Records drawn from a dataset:
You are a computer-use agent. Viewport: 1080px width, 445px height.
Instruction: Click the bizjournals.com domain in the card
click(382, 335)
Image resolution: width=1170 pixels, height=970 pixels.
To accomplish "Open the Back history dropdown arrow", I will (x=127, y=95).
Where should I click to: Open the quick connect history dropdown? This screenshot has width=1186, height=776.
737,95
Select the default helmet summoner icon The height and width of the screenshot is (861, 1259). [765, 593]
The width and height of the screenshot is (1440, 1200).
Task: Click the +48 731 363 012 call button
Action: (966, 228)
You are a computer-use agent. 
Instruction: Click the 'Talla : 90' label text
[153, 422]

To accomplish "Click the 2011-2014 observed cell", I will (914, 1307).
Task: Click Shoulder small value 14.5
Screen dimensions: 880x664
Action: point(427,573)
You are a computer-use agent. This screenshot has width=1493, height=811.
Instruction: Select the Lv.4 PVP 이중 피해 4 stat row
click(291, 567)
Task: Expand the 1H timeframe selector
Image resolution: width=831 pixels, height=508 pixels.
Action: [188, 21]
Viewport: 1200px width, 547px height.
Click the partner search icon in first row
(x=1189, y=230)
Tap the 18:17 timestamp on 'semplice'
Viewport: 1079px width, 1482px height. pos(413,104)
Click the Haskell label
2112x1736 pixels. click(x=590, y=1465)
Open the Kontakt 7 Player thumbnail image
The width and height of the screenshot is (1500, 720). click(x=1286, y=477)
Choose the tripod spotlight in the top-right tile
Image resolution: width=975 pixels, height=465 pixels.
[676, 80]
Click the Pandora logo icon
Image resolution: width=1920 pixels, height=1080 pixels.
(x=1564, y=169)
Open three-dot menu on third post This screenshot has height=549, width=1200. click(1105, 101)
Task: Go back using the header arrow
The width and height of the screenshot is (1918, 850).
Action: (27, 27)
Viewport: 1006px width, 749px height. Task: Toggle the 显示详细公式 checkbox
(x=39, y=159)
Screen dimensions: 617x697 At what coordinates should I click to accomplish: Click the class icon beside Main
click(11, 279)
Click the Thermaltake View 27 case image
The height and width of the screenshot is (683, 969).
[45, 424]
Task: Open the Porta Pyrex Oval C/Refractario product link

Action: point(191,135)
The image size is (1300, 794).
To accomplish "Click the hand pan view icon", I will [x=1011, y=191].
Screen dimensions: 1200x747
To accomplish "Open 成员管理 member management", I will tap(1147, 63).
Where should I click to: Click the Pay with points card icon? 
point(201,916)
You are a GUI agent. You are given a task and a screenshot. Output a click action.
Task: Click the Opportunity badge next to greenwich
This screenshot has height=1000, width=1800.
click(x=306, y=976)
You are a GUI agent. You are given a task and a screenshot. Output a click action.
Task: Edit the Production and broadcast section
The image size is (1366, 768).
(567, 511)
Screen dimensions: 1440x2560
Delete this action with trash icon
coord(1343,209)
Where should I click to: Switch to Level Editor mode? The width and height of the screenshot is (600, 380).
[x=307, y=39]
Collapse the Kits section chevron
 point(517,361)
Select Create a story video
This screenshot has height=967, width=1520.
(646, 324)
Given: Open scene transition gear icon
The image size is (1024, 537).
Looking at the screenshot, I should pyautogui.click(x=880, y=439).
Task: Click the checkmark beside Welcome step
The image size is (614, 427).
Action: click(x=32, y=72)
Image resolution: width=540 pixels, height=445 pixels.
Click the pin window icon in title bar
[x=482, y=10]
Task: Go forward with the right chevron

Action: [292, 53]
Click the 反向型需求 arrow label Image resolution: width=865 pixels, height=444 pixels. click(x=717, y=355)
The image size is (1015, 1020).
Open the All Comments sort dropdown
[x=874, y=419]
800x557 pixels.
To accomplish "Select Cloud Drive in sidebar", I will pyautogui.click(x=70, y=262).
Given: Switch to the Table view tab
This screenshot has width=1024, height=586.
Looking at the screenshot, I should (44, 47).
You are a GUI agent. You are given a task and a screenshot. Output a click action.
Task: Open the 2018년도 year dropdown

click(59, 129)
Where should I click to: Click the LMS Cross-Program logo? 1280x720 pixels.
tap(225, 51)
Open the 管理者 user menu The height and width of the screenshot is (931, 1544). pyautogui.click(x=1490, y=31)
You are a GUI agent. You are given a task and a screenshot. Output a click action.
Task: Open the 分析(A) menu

§ What you should do
As the answer, set down only the lines from the data above between the one holding "Task: Open the Porta" and the one holding "Task: Click the Opportunity", inclusive, exactly as they read.

§ Your solution
Task: Open the Porta Pyrex Oval C/Refractario product link

Action: point(191,135)
The image size is (1300, 794).
To accomplish "Click the hand pan view icon", I will [x=1011, y=191].
Screen dimensions: 1200x747
To accomplish "Open 成员管理 member management", I will tap(1147, 63).
Where should I click to: Click the Pay with points card icon? 
point(201,916)
You are a GUI agent. You are given a task and a screenshot. Output a click action.
Task: Click the Opportunity badge next to greenwich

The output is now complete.